As tendas em Az-Zawayda
Depois da meia-noite, espalha-se a notícia de que uma bomba atingiu uma fila de tendas na periferia de Az-Zawayda, um lugar modesto que agora abriga milhares de pessoas deslocadas da Cidade de Gaza. Algumas famílias se instalaram ali porque não há alternativas. As casas onde se abrigavam à noite, trancando-se a chave, agora pertencem ao passado. Entre os mortos está Fadi, de quatro anos. E sua irmã Sara, de sete. O pai os enterrou em um funeral rápido. Um amigo escreveu online: "Gaza hoje é isto: um lugar onde pessoas são mortas à noite, e os políticos dizem que não passa de um tapa na orelha." A frase diz tudo: a distância entre retórica e realidade é medida em metros e minutos.
O que a manhã revela
Com a primeira luz, os bairros expõem o balanço de mais uma noite: janelas quebradas, portões em pedaços encostados nos muros, fachadas que desabaram não pela idade, mas pelos alarmes. Crianças caminham por entre as vielas carregando pão como se fosse de porcelana.
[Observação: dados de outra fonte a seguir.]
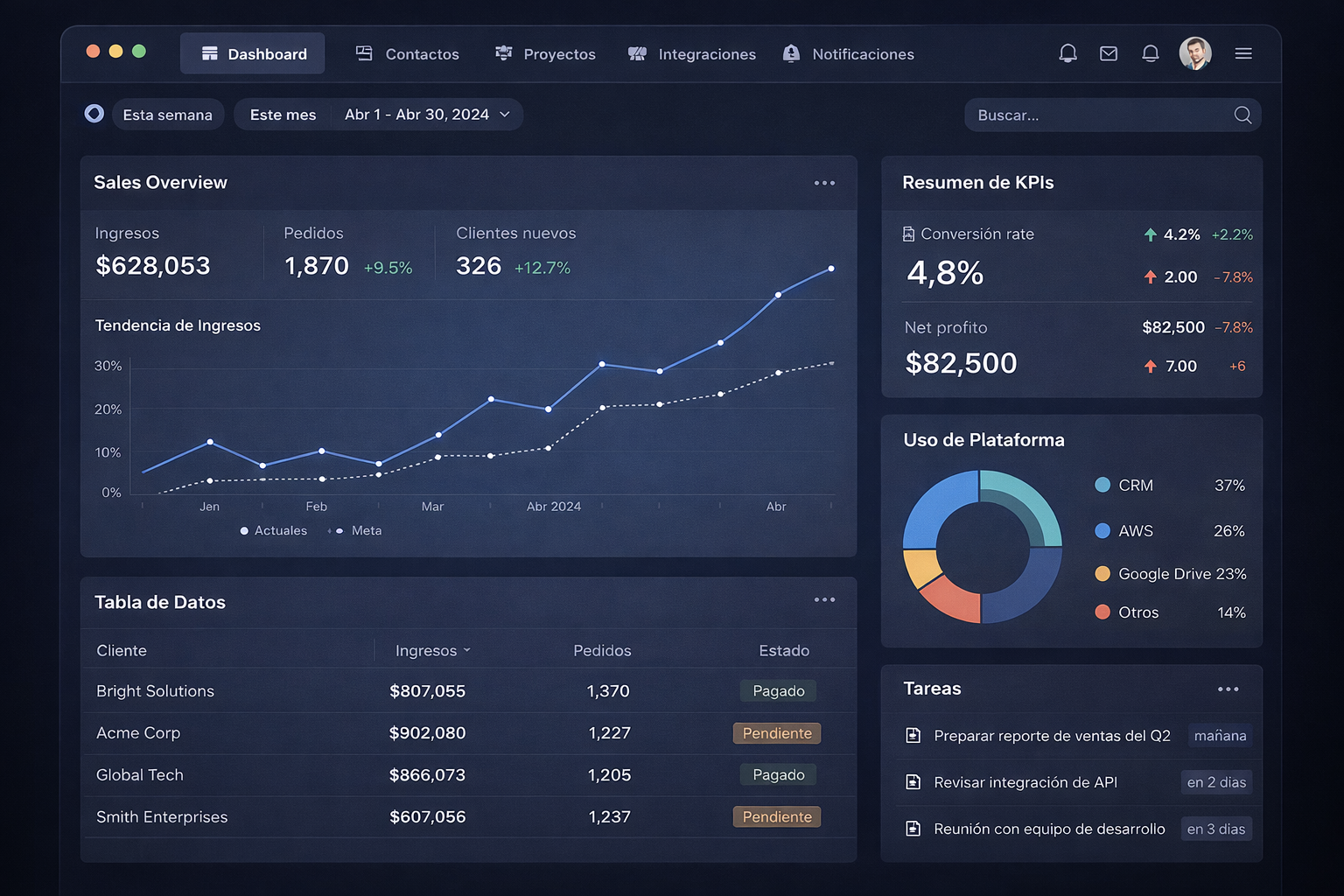Click the notification bell icon
The height and width of the screenshot is (896, 1344).
pos(1068,53)
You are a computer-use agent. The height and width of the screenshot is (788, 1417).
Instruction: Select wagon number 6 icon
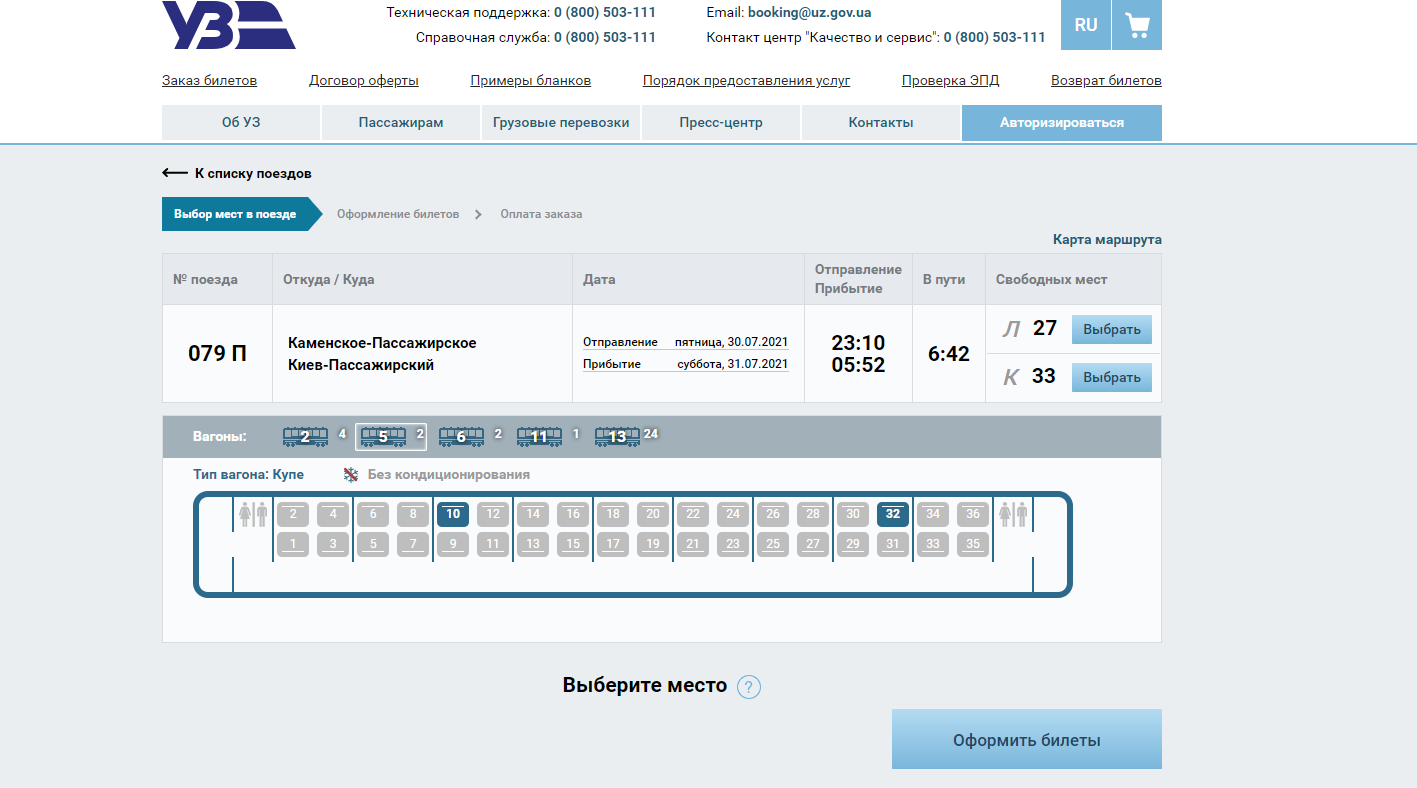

Uma criança aponta para uma coluna de fumaça no horizonte e diz simplesmente: "Ali".
A luta para continuar sendo humanos
Palavras como "trégua", "violação" e "proporção" serão discutidas em outro momento. Aqui, o vocabulário usado é muito prático: qual estrada está aberta? Onde há água? Quem está desaparecido? O gerador ainda está funcionando? A vida e a emergência se sobrepõem. Uma chaleira esfria sobre uma mesa, enquanto chega uma mensagem pedindo sangue tipo O positivo. Um vizinho divide o último pão. Alguém vai verificar como está um idoso a duas ruas de distância.
Depois da noite
Enquanto escrevo estas notas, o dia está ficando mais quente do que deveria. Nas sacadas tremulam as roupas postas para secar, como se para reafirmar que aqui também a vida cotidiana reivindica seu direito. No Hospital Al-Aqsa, as salas de cirurgia continuam a trabalhar. Do lado de fora dos portões, parentes aguardam notícias que lhes dirão se poderão respirar melhor ou se terão que se abraçar novamente. Se vocês me perguntam como é a situação em Gaza hoje, eu diria que aqui se prende a respiração recusando-se a parar de viver, pequena e tenaz brecha, mesmo agora, para insistir sobre o valor da vida que sobrou.